- Requirement
Retype, without changes, every line from the line that contains "You are a GUI" through the final line of the records. Exclude pictures.

Dataset entries:
══════════════════════════════

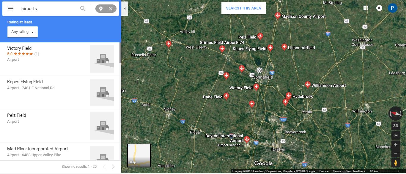Switch to Map view thumbnail
Image resolution: width=406 pixels, height=174 pixels.
click(139, 155)
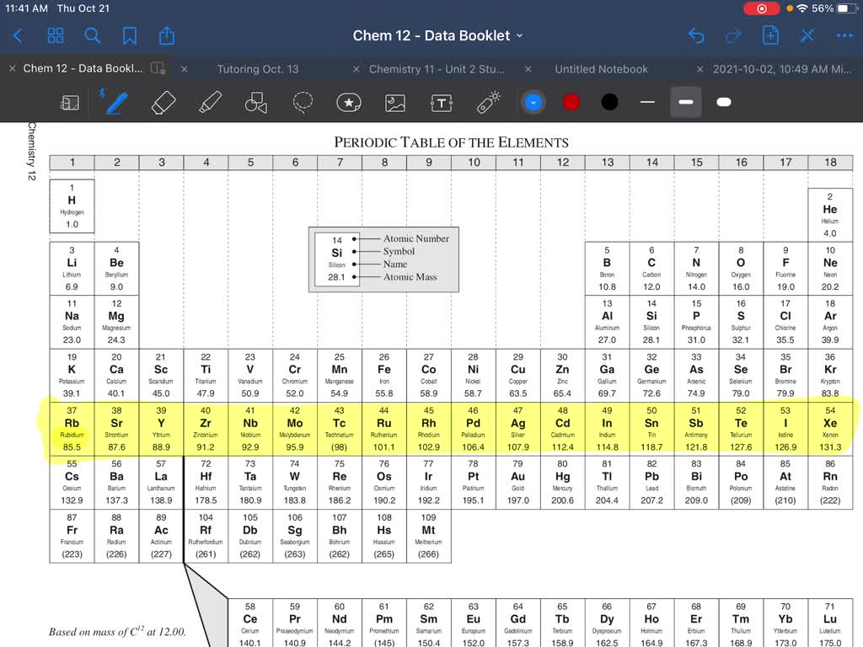The image size is (863, 647).
Task: Switch to the Untitled Notebook tab
Action: (x=601, y=69)
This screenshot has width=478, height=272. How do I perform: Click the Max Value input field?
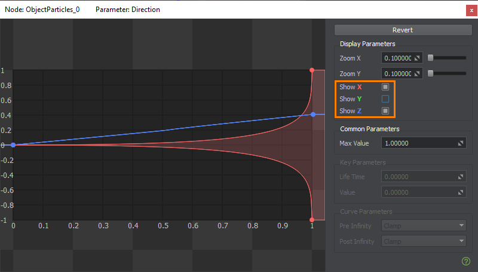(418, 143)
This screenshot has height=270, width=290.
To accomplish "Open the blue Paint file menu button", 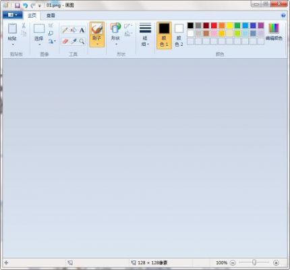I will point(13,15).
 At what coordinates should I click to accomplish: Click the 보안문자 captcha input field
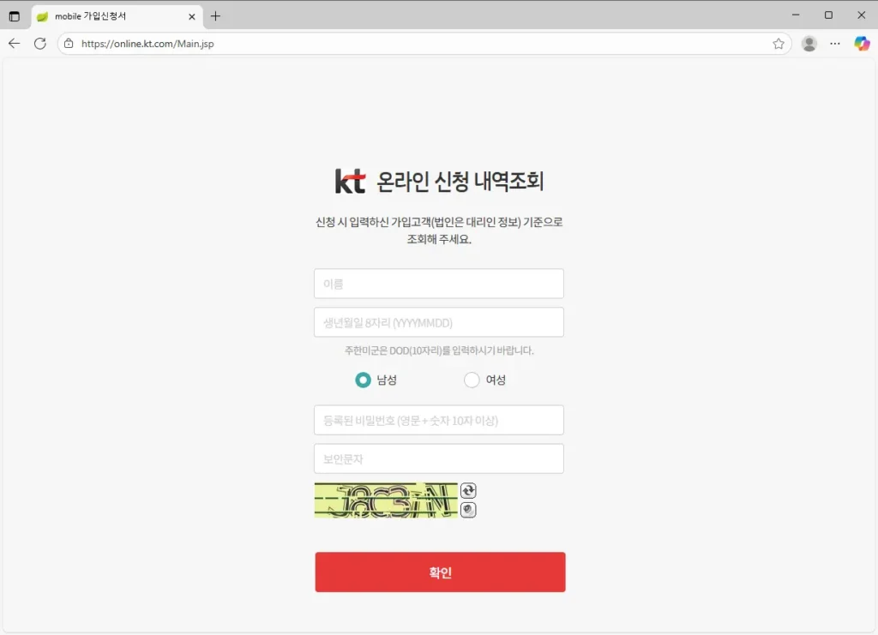(x=438, y=458)
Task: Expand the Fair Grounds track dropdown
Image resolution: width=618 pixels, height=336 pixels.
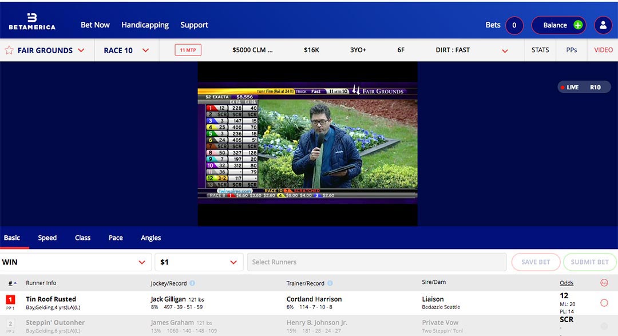Action: point(81,50)
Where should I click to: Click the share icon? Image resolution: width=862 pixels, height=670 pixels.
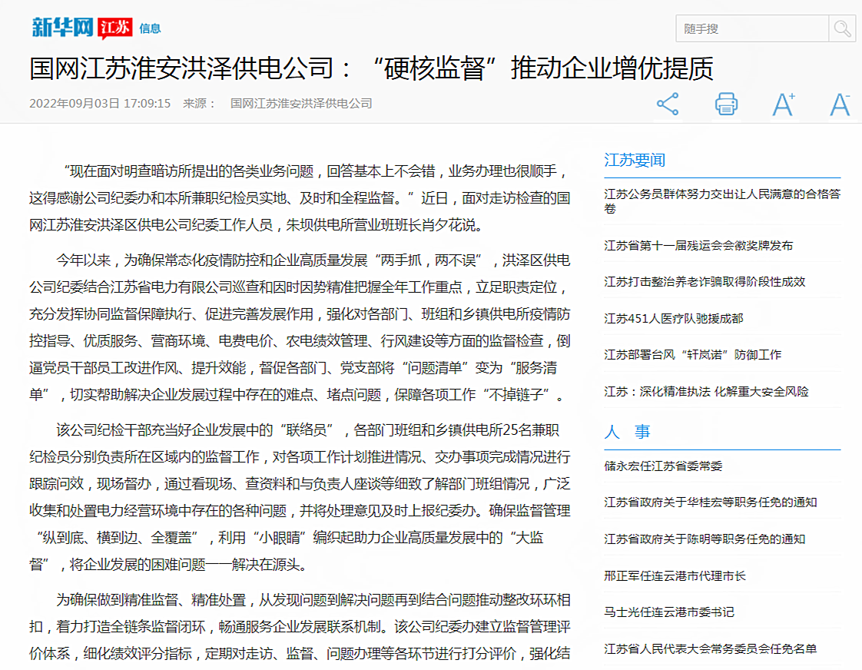[668, 104]
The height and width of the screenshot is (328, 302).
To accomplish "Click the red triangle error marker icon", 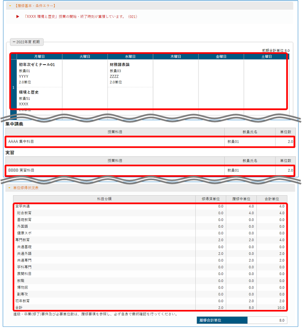I will (18, 17).
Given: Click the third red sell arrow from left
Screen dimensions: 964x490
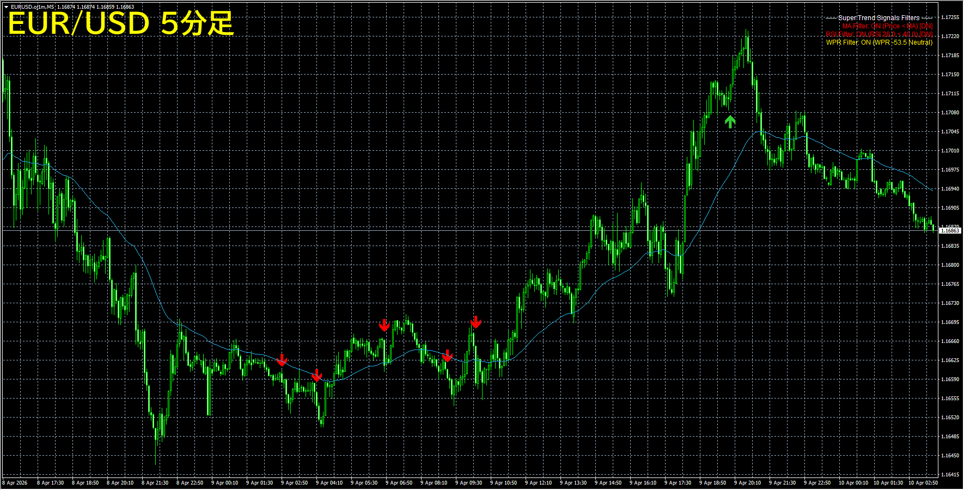Looking at the screenshot, I should point(384,325).
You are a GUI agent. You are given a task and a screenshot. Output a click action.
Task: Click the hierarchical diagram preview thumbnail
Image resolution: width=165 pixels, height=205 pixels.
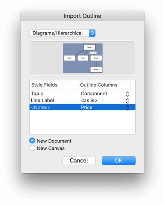tap(83, 58)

══════════════════════════════

- Written response
You are a GUI agent. You are given a task and a screenshot. Output a click action.
Task: Click the hierarchical diagram preview thumbnail
Image resolution: width=165 pixels, height=205 pixels.
tap(83, 58)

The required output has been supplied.